Prediction Market Trader

Overview

An autonomous Python agent that trades certain Kalshi prediction markets. The agent compares external forecasts against the implied probabilities Kalshi traders are paying, and buys whenever the model assigns a meaningfully higher probability to a bin than the market does.

The thesis is simple. These markets are dominated by retail traders whose intuition often disagrees with credible forecast. When the research says an event will happen tomorrow with low uncertainty but Kalshi is pricing the bin or event at 30¢, the math says there’s edge. The agent finds those gaps, sizes a position, and places the trade, all on a daily cron with no human in the loop.

The Problem

There’s no off-the-shelf tool that ingests forecasts, translates them into a probability distribution over Kalshi’s bin structure, sizes and executes trades under hard risk limits, and leaves a human-auditable rationale behind every decision. Building one means owning the full loop: forecast acquisition, probability modeling, edge detection, position sizing, risk gating, order execution, settlement, and calibration.

It also means making the system trustworthy enough to run with real money. The design problem is as much about safety architecture as it is about alpha.

What I Built

A hybrid system: a deterministic Python core that owns all the math and order flow, paired with two Claude Agent SDK agents that consume that core through MCP tools.

• Deterministic spine: forecast adapter, ensemble probability model, edge calculation, fractional Kelly sizing, multi-layer risk gate, and a paper-trading executor. This is the contract. The LLM never computes EV or sizes positions.
• Trading agent: orchestrates the daily pipeline through multiple MCP tools (such as list markets, get forecast, compute edge, size position, run risk check, place order). Adds legibility and a natural-language journal entry per run; alpha is identical to the deterministic script it sits on top of.
• Discussion agent: reads forecsat / research prose and emits a single bounded multiplier that adjusts forecast uncertainty up or down based on whether the forecaster sounds confident or hedged. Information-firewalled from the trading agent so it can never bias toward trades it “wants.”
• Five-layer safety model: paper mode by default, deterministic risk caps re-validated by a hook before any order fires, dual kill-switch env vars, and a sticky drawdown hard-stop that survives restarts.
• Backtest harness: replays the entire fixture archive through the same pipeline so any threshold change can be A/B-tested against historical data before going live.
• Calibration loop: settlement cron pulls the actual observed result, marks each paper trade win/loss, and refits per-source forecast uncertainty from the growing residual dataset.

The Approach

The interesting design decision was splitting the LLM work into two agents with disjoint tool surfaces. One naïve design would have a single agent both read discussions and place trades, but that agent could learn to bias its uncertainty estimates toward trades it sees pending. By making the discussion agent unable to see any market, price, or order tool, that failure mode is structurally impossible.

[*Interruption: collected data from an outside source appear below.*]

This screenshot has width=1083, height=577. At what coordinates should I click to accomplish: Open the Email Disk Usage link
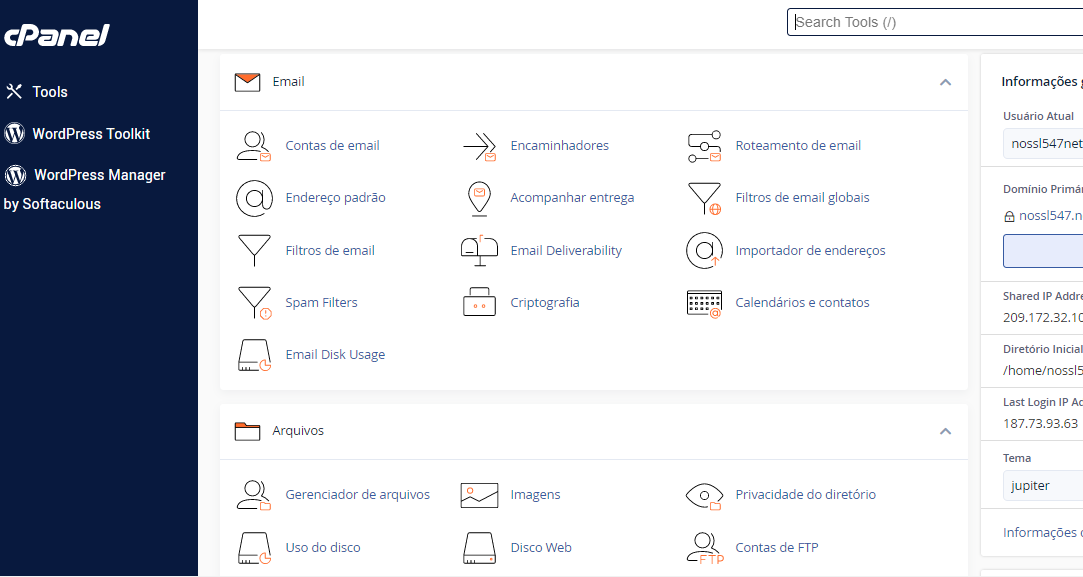(335, 355)
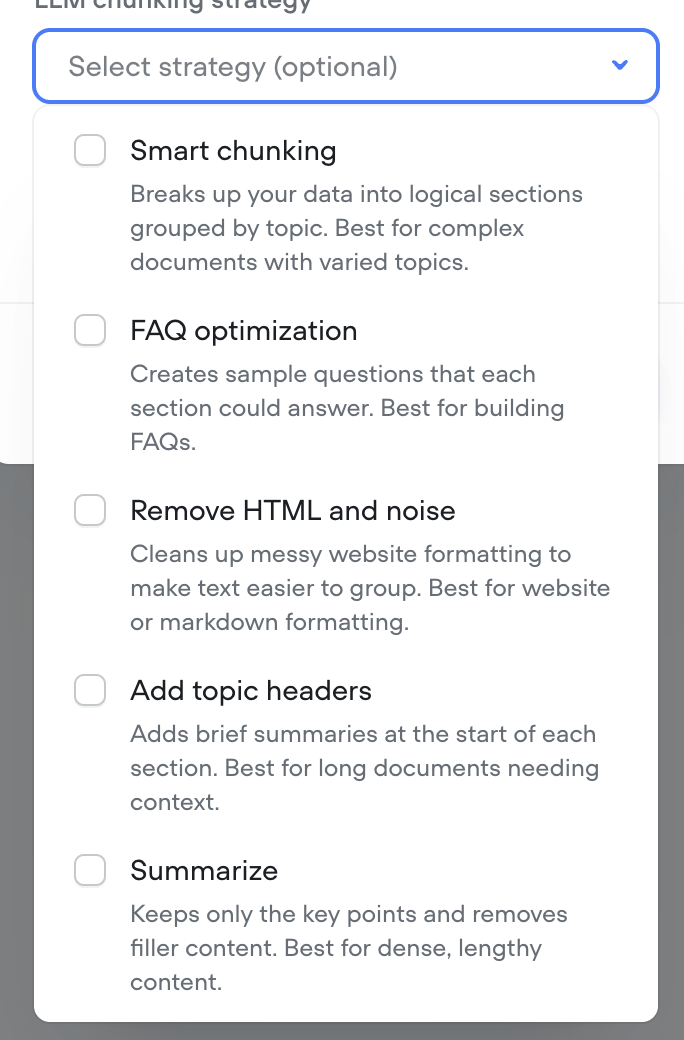Choose the Add topic headers label
Image resolution: width=684 pixels, height=1040 pixels.
[x=251, y=690]

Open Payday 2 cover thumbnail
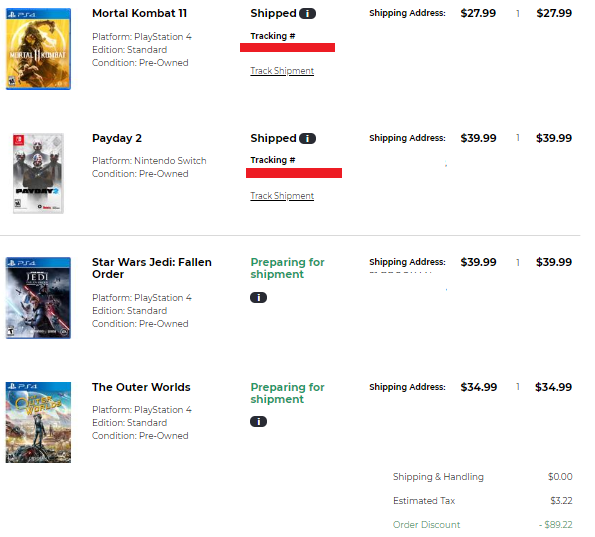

The other principle is that the LLM never owns load-bearing math. Edge, sizing, and risk are all in deterministic Python with unit tests. The agents add legibility on top (a readable journal explaining every decision) and extract signal from unstructured text the numbers can’t carry (forecaster confidence). Everything else is the spine.

The system runs on six independent cron jobs that commit their output back to the repo, so the codebase itself is the source of truth for fixtures, journals, multipliers, and the audit log. The plan is two weeks of paper trading to hit calibration targets, then flip the switch.